Stored data entries
■ ■ ■ ■

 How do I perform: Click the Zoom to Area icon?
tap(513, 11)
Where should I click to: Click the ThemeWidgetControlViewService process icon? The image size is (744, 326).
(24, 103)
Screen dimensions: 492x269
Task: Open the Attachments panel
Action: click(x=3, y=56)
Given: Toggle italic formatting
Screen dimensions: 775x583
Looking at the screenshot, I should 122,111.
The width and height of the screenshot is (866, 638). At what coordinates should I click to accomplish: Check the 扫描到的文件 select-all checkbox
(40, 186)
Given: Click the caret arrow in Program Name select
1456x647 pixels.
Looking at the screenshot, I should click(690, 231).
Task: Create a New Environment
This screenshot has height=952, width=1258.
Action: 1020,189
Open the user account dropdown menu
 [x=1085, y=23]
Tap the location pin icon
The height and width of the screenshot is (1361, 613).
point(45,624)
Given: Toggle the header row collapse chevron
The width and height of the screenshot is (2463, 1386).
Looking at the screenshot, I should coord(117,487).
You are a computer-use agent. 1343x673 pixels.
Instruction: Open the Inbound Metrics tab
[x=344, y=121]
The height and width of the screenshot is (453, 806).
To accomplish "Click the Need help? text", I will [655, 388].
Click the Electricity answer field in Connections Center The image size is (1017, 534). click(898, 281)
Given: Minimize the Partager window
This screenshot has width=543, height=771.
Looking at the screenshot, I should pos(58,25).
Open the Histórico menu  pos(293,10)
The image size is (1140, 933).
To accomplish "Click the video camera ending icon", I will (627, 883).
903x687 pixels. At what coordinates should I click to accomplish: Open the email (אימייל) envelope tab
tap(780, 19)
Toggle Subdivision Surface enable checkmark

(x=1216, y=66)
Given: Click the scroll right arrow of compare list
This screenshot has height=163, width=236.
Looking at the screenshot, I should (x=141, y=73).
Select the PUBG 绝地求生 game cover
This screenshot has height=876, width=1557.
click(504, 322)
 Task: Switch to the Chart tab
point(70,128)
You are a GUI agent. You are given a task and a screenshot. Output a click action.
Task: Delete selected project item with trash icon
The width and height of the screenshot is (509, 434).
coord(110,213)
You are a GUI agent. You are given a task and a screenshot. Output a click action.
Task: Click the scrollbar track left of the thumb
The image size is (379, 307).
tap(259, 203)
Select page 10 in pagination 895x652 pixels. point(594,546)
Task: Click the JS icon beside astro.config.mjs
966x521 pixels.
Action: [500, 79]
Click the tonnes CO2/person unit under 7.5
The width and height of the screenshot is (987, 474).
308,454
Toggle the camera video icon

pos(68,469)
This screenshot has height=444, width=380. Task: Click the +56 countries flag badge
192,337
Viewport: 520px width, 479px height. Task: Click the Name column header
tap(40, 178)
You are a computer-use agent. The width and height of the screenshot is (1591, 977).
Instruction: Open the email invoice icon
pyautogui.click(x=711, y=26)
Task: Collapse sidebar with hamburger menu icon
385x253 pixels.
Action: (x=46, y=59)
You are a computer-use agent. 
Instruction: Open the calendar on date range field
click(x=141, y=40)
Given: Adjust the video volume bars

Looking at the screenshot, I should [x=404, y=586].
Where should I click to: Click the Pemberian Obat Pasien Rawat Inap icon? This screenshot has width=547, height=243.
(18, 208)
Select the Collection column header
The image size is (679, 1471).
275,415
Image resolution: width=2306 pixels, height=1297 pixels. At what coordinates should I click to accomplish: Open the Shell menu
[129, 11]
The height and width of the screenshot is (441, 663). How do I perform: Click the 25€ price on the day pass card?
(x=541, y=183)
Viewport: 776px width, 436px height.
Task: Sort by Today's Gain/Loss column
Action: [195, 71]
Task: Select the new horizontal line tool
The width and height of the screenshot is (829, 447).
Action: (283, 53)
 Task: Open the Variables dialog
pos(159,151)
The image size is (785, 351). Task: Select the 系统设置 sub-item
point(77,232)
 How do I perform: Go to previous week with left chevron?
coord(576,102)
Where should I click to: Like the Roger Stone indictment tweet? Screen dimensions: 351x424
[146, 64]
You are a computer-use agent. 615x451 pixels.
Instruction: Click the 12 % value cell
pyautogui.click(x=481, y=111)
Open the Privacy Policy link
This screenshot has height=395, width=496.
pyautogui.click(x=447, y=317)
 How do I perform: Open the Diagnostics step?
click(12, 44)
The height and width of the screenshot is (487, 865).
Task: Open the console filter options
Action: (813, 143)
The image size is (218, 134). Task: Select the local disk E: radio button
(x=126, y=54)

■ ■ ■ ■

Reproduce verbatim the rows above, starting with the line that contains "Open the user account dropdown menu" and continuing through the line that contains "Looking at the screenshot, I should coord(117,487).".

Open the user account dropdown menu
 [x=1085, y=23]
Tap the location pin icon
The height and width of the screenshot is (1361, 613).
point(45,624)
Given: Toggle the header row collapse chevron
The width and height of the screenshot is (2463, 1386).
Looking at the screenshot, I should coord(117,487).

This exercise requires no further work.